DIRECTION:
Copy the material from the line with "Task: Go to the News page" to the line with "[x=372, y=241]", changing "running horses" to "galloping horses" and leaving everything else as it is. Leave the pictures out.

◆ ◆ ◆ ◆ ◆ ◆ ◆

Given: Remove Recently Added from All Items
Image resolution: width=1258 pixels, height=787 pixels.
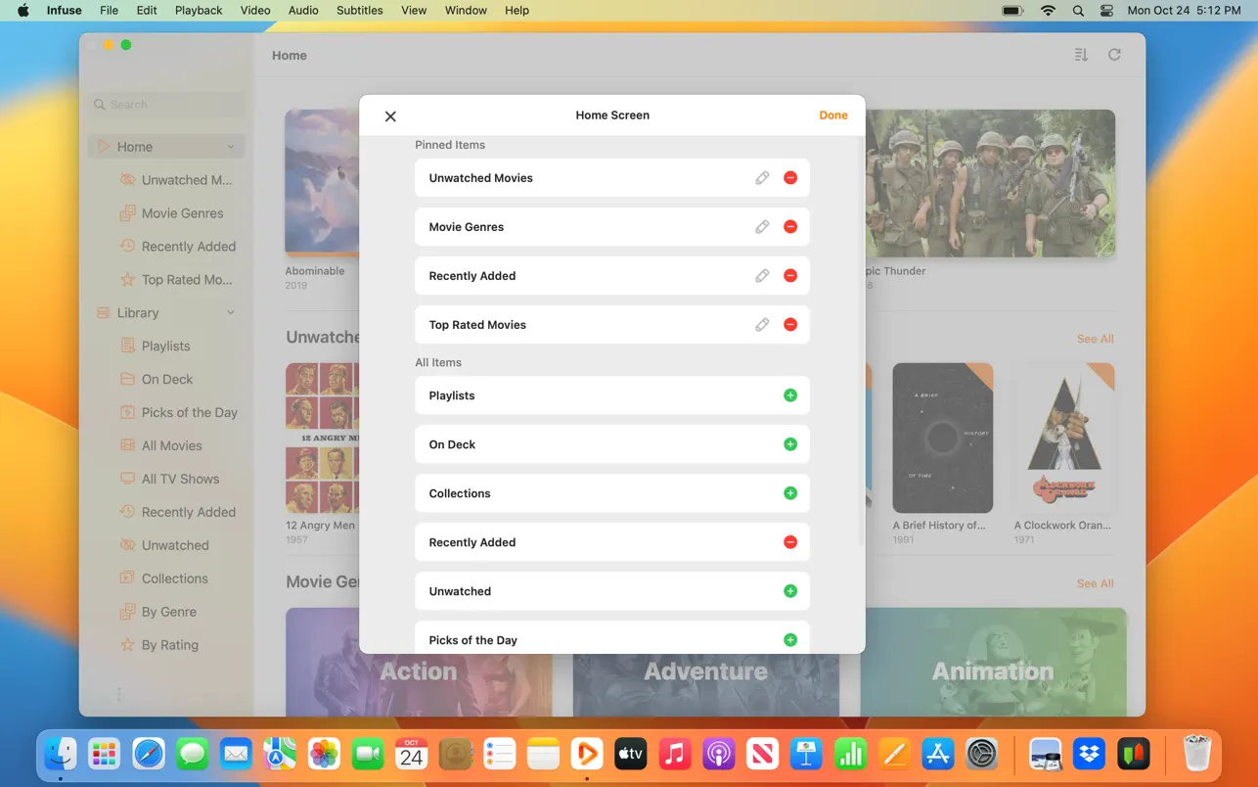Looking at the screenshot, I should (789, 541).
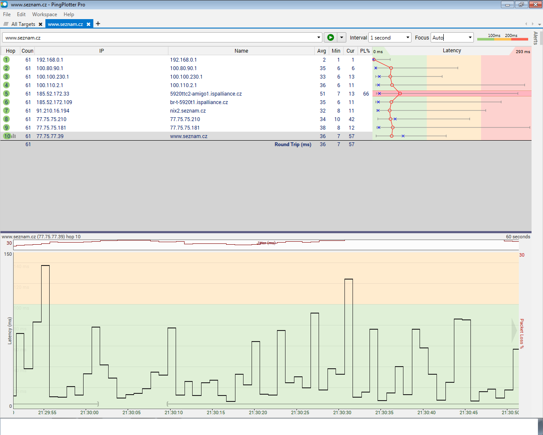543x435 pixels.
Task: Add a new target tab with plus icon
Action: [x=98, y=24]
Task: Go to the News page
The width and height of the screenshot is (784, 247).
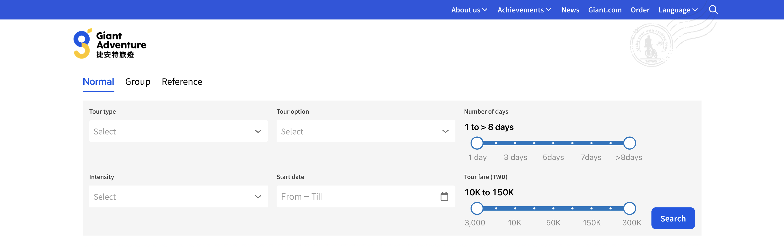Action: tap(570, 10)
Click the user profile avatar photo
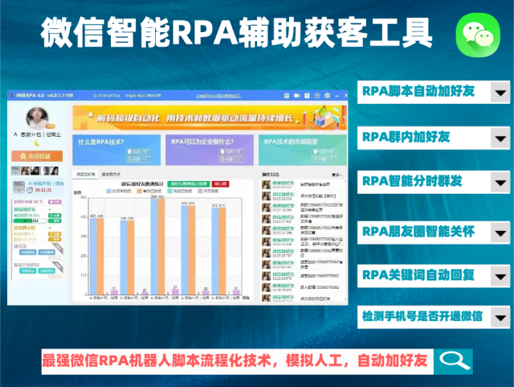This screenshot has width=514, height=387. 37,118
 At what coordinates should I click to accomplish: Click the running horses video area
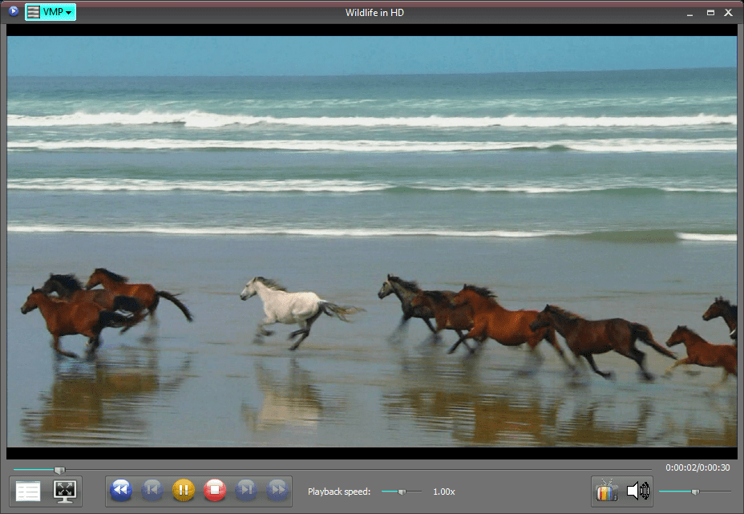[x=372, y=241]
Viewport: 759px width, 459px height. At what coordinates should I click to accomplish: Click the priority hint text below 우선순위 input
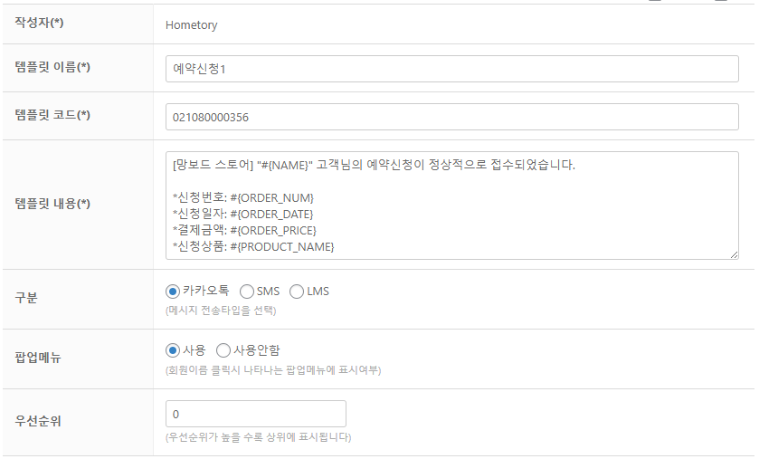pyautogui.click(x=258, y=437)
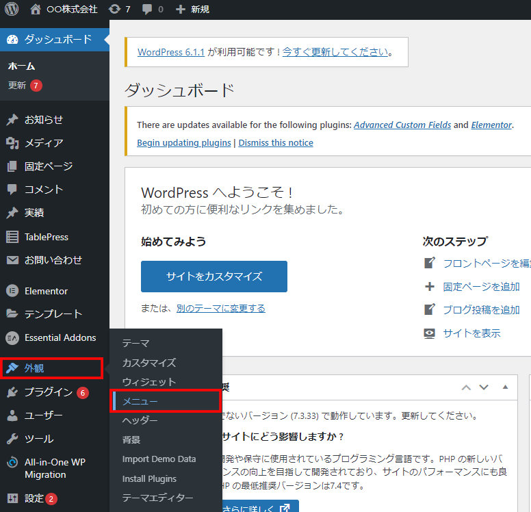Move panel up with the up chevron
Image resolution: width=531 pixels, height=512 pixels.
(466, 387)
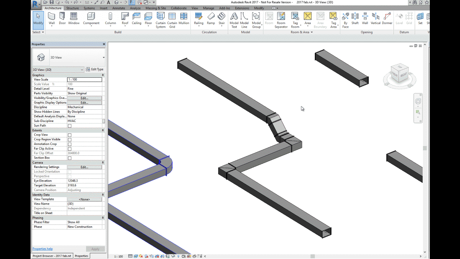Activate the Stair tool
460x259 pixels.
click(221, 18)
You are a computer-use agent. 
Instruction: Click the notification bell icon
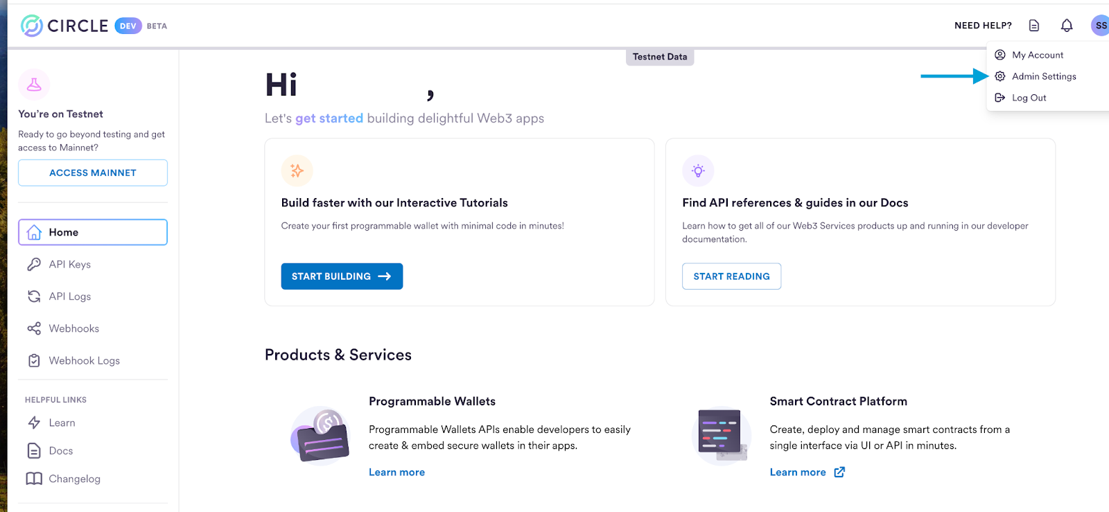click(x=1067, y=26)
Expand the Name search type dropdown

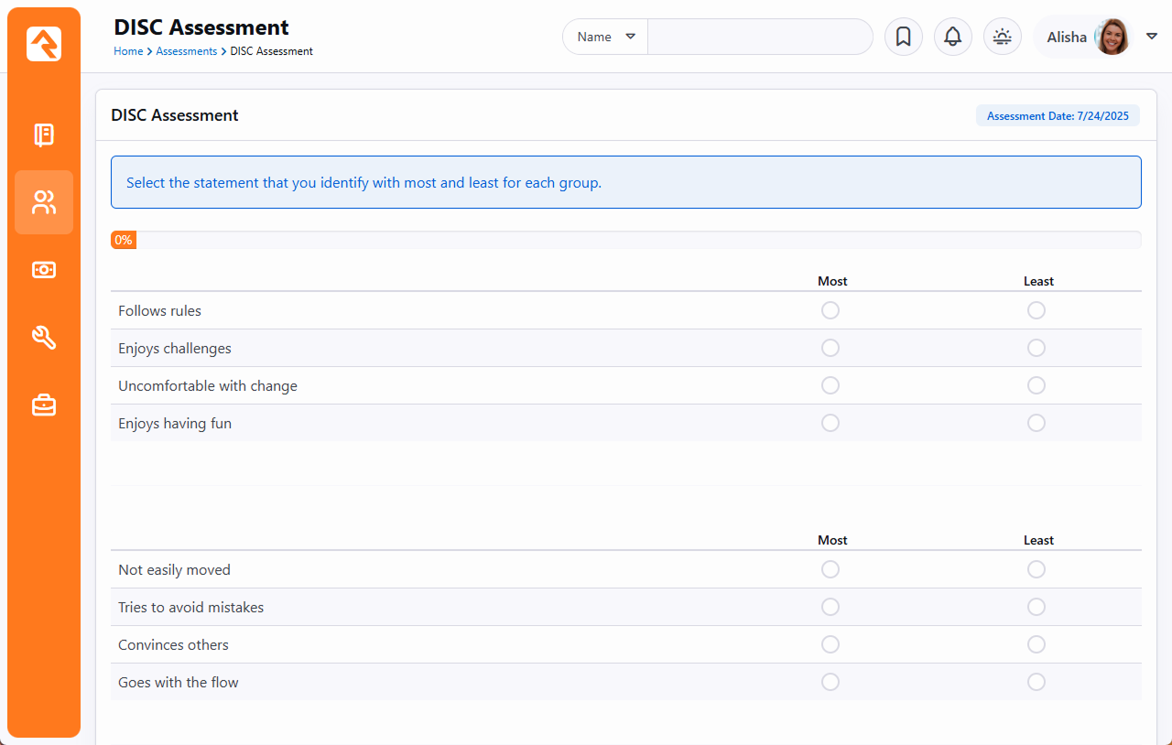click(605, 37)
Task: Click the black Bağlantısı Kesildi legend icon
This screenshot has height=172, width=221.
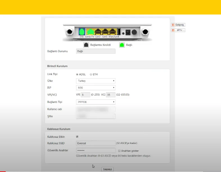Action: [x=86, y=45]
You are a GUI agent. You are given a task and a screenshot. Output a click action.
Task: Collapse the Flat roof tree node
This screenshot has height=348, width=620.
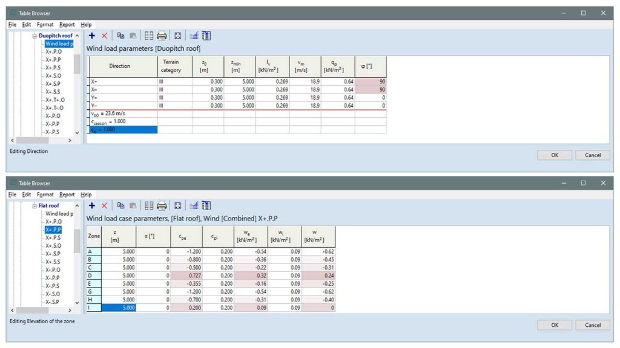[35, 206]
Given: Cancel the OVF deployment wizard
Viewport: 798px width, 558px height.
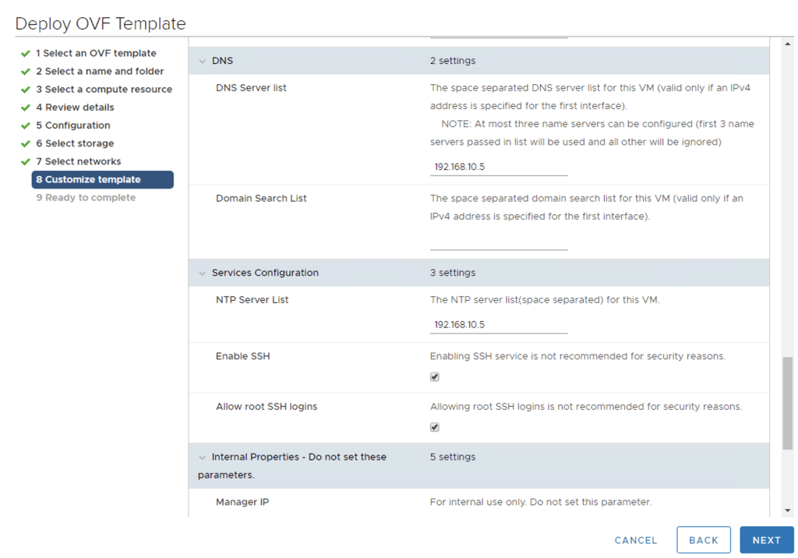Looking at the screenshot, I should point(635,540).
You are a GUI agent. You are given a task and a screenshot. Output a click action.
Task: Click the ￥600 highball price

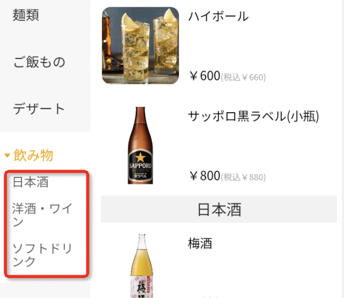click(205, 76)

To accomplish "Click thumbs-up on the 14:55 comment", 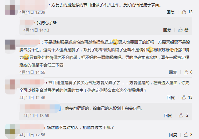I will (186, 72).
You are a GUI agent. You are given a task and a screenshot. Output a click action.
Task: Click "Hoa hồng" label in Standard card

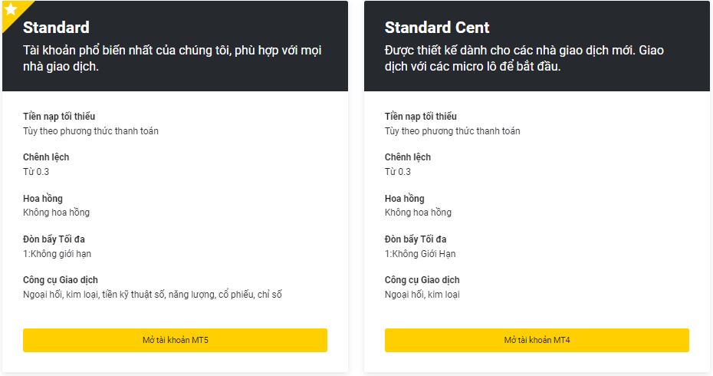pos(43,199)
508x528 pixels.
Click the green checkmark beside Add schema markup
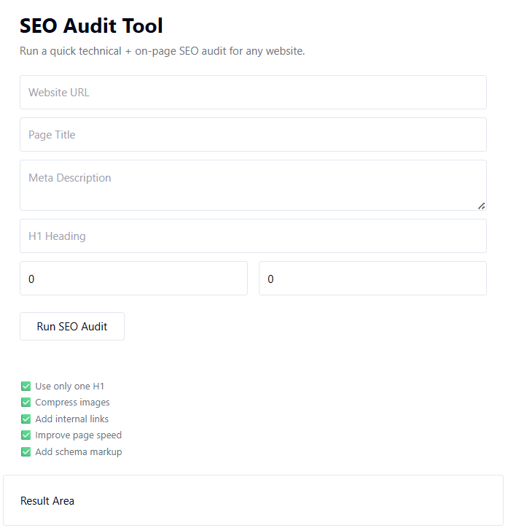(26, 452)
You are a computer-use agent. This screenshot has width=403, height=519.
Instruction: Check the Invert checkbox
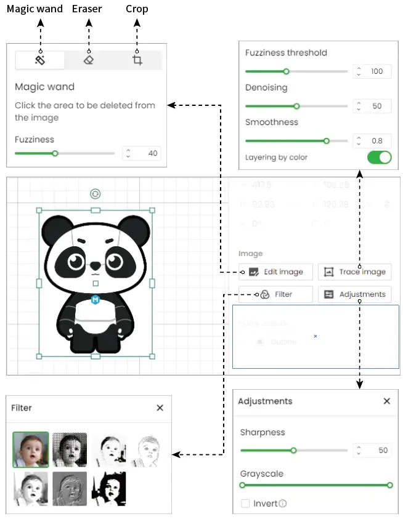coord(245,504)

◆ ◆ ◆ ◆ ◆ ◆ ◆

SOLUTION:
Task: Go to the News page
The width and height of the screenshot is (784, 247).
Action: tap(570, 10)
Click the user profile avatar photo
This screenshot has width=514, height=387. 37,118
 At what coordinates should I click to accomplish: Click the galloping horses video area
[x=372, y=241]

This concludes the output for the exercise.